• **Dataset content**:

****************************************

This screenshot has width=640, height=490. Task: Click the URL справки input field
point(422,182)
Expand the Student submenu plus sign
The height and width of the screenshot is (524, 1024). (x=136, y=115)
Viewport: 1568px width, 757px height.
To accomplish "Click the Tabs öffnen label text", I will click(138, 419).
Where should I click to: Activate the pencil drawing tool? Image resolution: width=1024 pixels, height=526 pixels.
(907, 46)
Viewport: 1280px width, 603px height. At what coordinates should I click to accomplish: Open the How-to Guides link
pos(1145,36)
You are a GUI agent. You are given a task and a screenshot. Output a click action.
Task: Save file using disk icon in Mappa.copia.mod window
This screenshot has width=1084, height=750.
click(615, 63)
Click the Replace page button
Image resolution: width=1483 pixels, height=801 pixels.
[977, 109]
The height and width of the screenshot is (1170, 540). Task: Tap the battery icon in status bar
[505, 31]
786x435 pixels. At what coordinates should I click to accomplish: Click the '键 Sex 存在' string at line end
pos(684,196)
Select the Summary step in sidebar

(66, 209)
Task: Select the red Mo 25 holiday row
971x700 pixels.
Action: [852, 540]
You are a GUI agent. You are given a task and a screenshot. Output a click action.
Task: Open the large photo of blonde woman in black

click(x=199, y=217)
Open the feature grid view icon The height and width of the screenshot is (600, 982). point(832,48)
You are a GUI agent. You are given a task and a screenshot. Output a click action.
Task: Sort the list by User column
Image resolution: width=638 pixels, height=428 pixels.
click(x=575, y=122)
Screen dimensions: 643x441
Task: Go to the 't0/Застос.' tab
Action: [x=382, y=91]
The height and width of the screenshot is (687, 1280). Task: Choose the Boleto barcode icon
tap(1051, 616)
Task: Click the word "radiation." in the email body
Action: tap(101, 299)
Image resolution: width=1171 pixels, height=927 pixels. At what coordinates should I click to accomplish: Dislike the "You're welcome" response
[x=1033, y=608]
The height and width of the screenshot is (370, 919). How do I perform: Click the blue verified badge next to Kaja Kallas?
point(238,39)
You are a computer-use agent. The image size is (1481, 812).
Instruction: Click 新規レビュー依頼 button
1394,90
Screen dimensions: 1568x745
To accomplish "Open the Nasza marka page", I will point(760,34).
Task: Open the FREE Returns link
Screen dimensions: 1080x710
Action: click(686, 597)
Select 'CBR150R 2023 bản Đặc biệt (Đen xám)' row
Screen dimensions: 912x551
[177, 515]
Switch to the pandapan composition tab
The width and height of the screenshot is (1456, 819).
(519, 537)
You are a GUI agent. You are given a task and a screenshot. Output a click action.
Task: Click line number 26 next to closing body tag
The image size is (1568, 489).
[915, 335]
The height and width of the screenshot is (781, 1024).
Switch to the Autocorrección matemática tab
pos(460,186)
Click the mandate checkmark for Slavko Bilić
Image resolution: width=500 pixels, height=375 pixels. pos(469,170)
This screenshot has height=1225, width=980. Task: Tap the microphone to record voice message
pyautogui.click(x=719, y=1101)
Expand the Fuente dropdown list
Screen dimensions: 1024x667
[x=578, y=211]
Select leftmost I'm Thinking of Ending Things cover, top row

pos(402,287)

****************************************

• **Directive**:
Reproduce the data above line for line, without changing anything.

• **Worked answer**:
This screenshot has width=640, height=490. Task: Click the URL справки input field
point(422,182)
Expand the Student submenu plus sign
The height and width of the screenshot is (524, 1024). (x=136, y=115)
Viewport: 1568px width, 757px height.
To accomplish "Click the Tabs öffnen label text", I will click(138, 419).
Where should I click to: Activate the pencil drawing tool? Image resolution: width=1024 pixels, height=526 pixels.
(907, 46)
Viewport: 1280px width, 603px height. At what coordinates should I click to accomplish: Open the How-to Guides link
pos(1145,36)
You are a GUI agent. You are given a task and a screenshot. Output a click action.
Task: Save file using disk icon in Mappa.copia.mod window
This screenshot has width=1084, height=750.
click(615, 63)
Click the Replace page button
Image resolution: width=1483 pixels, height=801 pixels.
[977, 109]
The height and width of the screenshot is (1170, 540). Task: Tap the battery icon in status bar
[505, 31]
786x435 pixels. At what coordinates should I click to accomplish: Click the '键 Sex 存在' string at line end
pos(684,196)
Select the Summary step in sidebar

(66, 209)
Task: Select the red Mo 25 holiday row
971x700 pixels.
Action: [852, 540]
You are a GUI agent. You are given a task and a screenshot. Output a click action.
Task: Open the large photo of blonde woman in black

click(x=199, y=217)
Open the feature grid view icon The height and width of the screenshot is (600, 982). point(832,48)
You are a GUI agent. You are given a task and a screenshot. Output a click action.
Task: Sort the list by User column
Image resolution: width=638 pixels, height=428 pixels.
click(x=575, y=122)
Screen dimensions: 643x441
Task: Go to the 't0/Застос.' tab
Action: [x=382, y=91]
The height and width of the screenshot is (687, 1280). Task: Choose the Boleto barcode icon
tap(1051, 616)
Task: Click the word "radiation." in the email body
Action: tap(101, 299)
Image resolution: width=1171 pixels, height=927 pixels. At what coordinates should I click to accomplish: Dislike the "You're welcome" response
[x=1033, y=608]
The height and width of the screenshot is (370, 919). How do I perform: Click the blue verified badge next to Kaja Kallas?
point(238,39)
You are a computer-use agent. The image size is (1481, 812).
Instruction: Click 新規レビュー依頼 button
1394,90
Screen dimensions: 1568x745
To accomplish "Open the Nasza marka page", I will point(760,34).
Task: Open the FREE Returns link
Screen dimensions: 1080x710
Action: click(686, 597)
Select 'CBR150R 2023 bản Đặc biệt (Đen xám)' row
Screen dimensions: 912x551
[177, 515]
Switch to the pandapan composition tab
The width and height of the screenshot is (1456, 819).
(519, 537)
You are a GUI agent. You are given a task and a screenshot. Output a click action.
Task: Click line number 26 next to closing body tag
The image size is (1568, 489).
[915, 335]
The height and width of the screenshot is (781, 1024).
Switch to the Autocorrección matemática tab
pos(460,186)
Click the mandate checkmark for Slavko Bilić
Image resolution: width=500 pixels, height=375 pixels. pos(469,170)
This screenshot has height=1225, width=980. Task: Tap the microphone to record voice message
pyautogui.click(x=719, y=1101)
Expand the Fuente dropdown list
Screen dimensions: 1024x667
[x=578, y=211]
Select leftmost I'm Thinking of Ending Things cover, top row

pos(402,287)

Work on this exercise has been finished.